Chłopak patrzył na mnie z pożądaniem w oczach i w ogóle nie docierało do niego to, co mówiłam. Byłam dla niego niedostępnym celem. Zrezygnowana machnęłam tylko ręką.

-Nie wiem, co miałaś na myśli, mówiąc, czy on zdaje sobie sprawę z tego, co narobił, ale będziesz musiała mi to wytłumaczyć – Kastiel otworzył drzwi i ponownie weszliśmy do środka, ignorując ciekawskich gapiów, którzy zgromadzili się na chodniku.

Właśnie tego chciałam uniknąć za wszelką cenę. Wróciliśmy do stolika.

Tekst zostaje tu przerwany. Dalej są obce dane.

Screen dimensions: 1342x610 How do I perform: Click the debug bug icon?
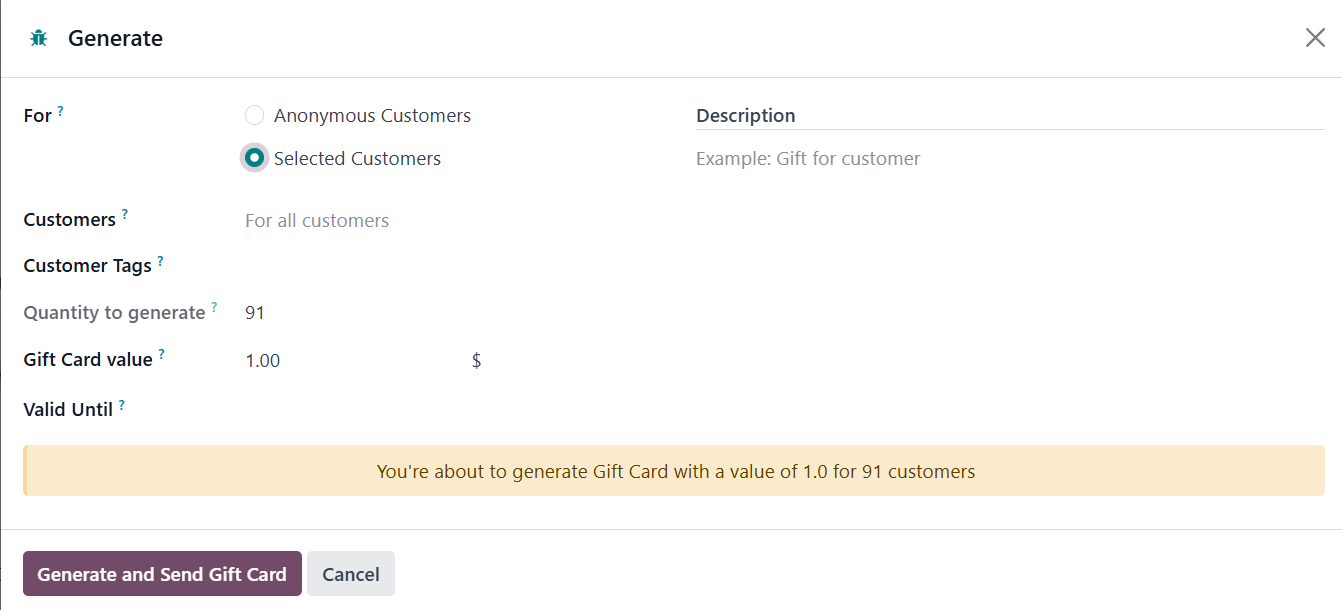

Dziewczyna, która siedziała obok Kastiela, okazała się być jego dziewczyną. Podałyśmy sobie rękę przez stół. Wzięłam zimny kubek do ręki i patrzyłam na brązowy płyn.

Do kawiarenki weszli za nami inni ludzie, zapewne ciekawi tego, kim byłam. Nie było to duże miasto, więc wcale by mnie to nie zdziwiło, gdyby za wszelką cenę chcieli się dowiedzieć wszystkiego na mój temat.

-Skąd znasz tego idiotę? - po chwili pełnego napięcia milczenia, Kastiel postanowił rozpocząć ten niewygodny temat. Zignorowałam go. Jedyne, co mogłam mu teraz powiedzieć, to żeby dał mi spokój. Pewne rzeczy z mojej przeszłości, zostały pogrzebane na ostatnim pogrzebie, w jakim uczestniczyłam. Nie miałam zamiaru ich odkopywać.

Ale z drugiej strony rozmowa z najlepszymi przyjaciółmi (i dodatkowym elementem w dodatku Suśki), mogła być balsamem dla mojej duszy. Dyskretnie rozejrzałam się po wypełniającej sali i kelnerce, która chodziła od stolika do stolika, spisując zamówienia.

-No dobra. Wszystko wam wyjaśnię, ale nie tutaj.

Dopiłam kawę i poczekałam, aż Kastiel z Lysandrem skończą swoje ciastka. Sucrette próbowała zagaić rozmowę, jednak zdawkowo odpowiadałam na jej pytania. Kiedy jeszcze pisaliśmy do siebie listy, mój kuzyn trochę mi o niej opowiadał. Pisał, że jest płaską deską, cały czas wpadającą w różnego rodzaju kłopoty. Znana była też z tego, że była zbyt ciekawska nowych osób i zawsze musiała sprawdzić wszystko na ich temat. Nie byłam pewna, co takiego sprawiło, że oddał jej swoje serce, ale nie mnie było to oceniać. Życzyłam im jak najlepiej.

Kiedy weszliśmy do domu, powitał nas Demon. Odgoniłam owczarka francuskiego, który zaczął po mnie skakać, drapiąc moje nogi. Przeszliśmy do salonu, gdzie opadłam na ulubiony fotel Kastiela. Stanął nade mną, żądając mojego natychmiastowego przeniesienia się na kanapę. Wskazałam na jego czerwoną bluzkę z Winged Skull.

-Przeniosę się tylko pod warunkiem, że dasz mi jedną koszulkę z tą kapelą.

-Kup sobie – mruknął, jednak wciąż nade mną stał. Nie miałam ochoty się stąd ruszać. W końcu zajął miejsce obok Lysandra, a Suś zaczęła bawić się z Demonem.

-No dobra, ale obiecajcie mi, że to, co wam teraz opowiem, nie wyjdzie poza granicę tego salonu.

Chłopcy rzucili szybkie spojrzenie w stronę fioletowowłosej, która nie zwracała na mnie żadnej uwagi.

Wzięłam głęboki wdech.

-Dake jest powodem, przez który musiałam rzucić taniec.